DATA PROVIDED section start
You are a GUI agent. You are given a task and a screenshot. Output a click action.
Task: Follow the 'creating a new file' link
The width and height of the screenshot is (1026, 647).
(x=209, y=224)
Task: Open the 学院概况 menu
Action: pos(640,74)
DATA PROVIDED section end
BRIEF -
A complete, exact transcription of the data above is required.

TASK OUTPUT -
You are a GUI agent. You are given a task and a screenshot. Output a click action.
Task: Follow the 'creating a new file' link
The width and height of the screenshot is (1026, 647).
(x=209, y=224)
Task: Open the 学院概况 menu
Action: pos(640,74)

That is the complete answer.